Camilla Plastic Ocean Plan

Does a story that revolves around fantastic solutions to current environmental problems work? Can it have an impact on real conditions? A global vision is needed.

Project start:
2019
Project completion:
2023
 (opens enlarged image)

In the Camilla Plastic Ocean Plan project, artistic research combines with scientific knowledge of marine biology to design solutions to the problem of plastic waste in the oceans.

The project uses playful means to seek new ways of thinking and to imagine positive scenarios. It introduces a vivid idea of paths that can be followed.

A courageous girl inventor and her nature-loving companion take on the challenge of plastic waste in the oceans. On their journey, they encounter the dire effects of the man-made material, but also succumb to its charms and benefits. It quickly becomes clear that a global resource alliance is needed to save the marine habitats, as well as a call to everyone to question the way they deal with plastic. Using playful means and artistic imagination, the project seeks new ways of thinking, makes utopias imaginable and provides a vivid idea of other ways of doing things in the world. 

A team of artists, scientists, thinkers and practitioners is working on the project.
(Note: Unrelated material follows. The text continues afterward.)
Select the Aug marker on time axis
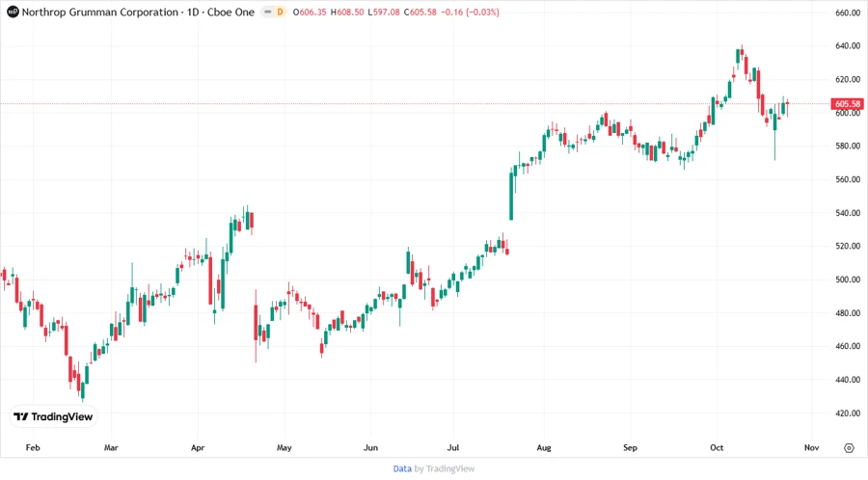The width and height of the screenshot is (868, 480). [543, 448]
It is led by Prof. Angelica Böhm and philosophically advised by Prof. Dr. Stefan Winter, both from Film University Babelsberg KONRAD WOLF. Scientific expertise is provided by the Alfred Wegener Institute, Helmholtz Centre for Polar and Marine Research, and the experts Dr. Lars Gutow (Bremerhaven) and adjunct Prof. Dr. Bernhard Diekmann (Potsdam). Close artistic collaborators include the author Liane Porthun and the 3D artist Jan Schneider.
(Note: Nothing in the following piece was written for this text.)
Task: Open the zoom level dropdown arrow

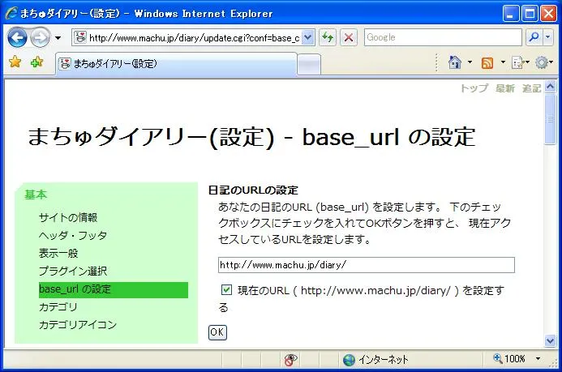Action: [538, 359]
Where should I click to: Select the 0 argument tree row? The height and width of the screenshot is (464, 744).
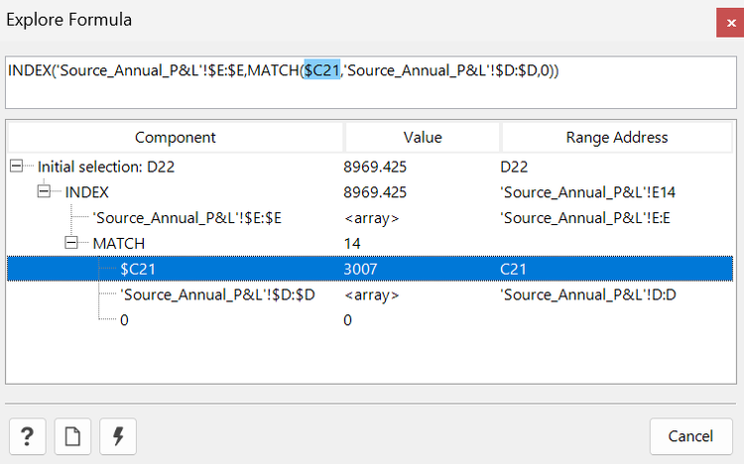point(124,320)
With its interdisciplinary approach, the project brings artistic media into dialogue – in VR, film and video, model making and sculpture, drawing and painting, sound design and radio play, it explores transmedia spatial storytelling. Narratives, pictorial worlds, and scenarios are created in collaboration with the Alfred Wegener Institute, Helmholtz Centre for Polar and Marine Research.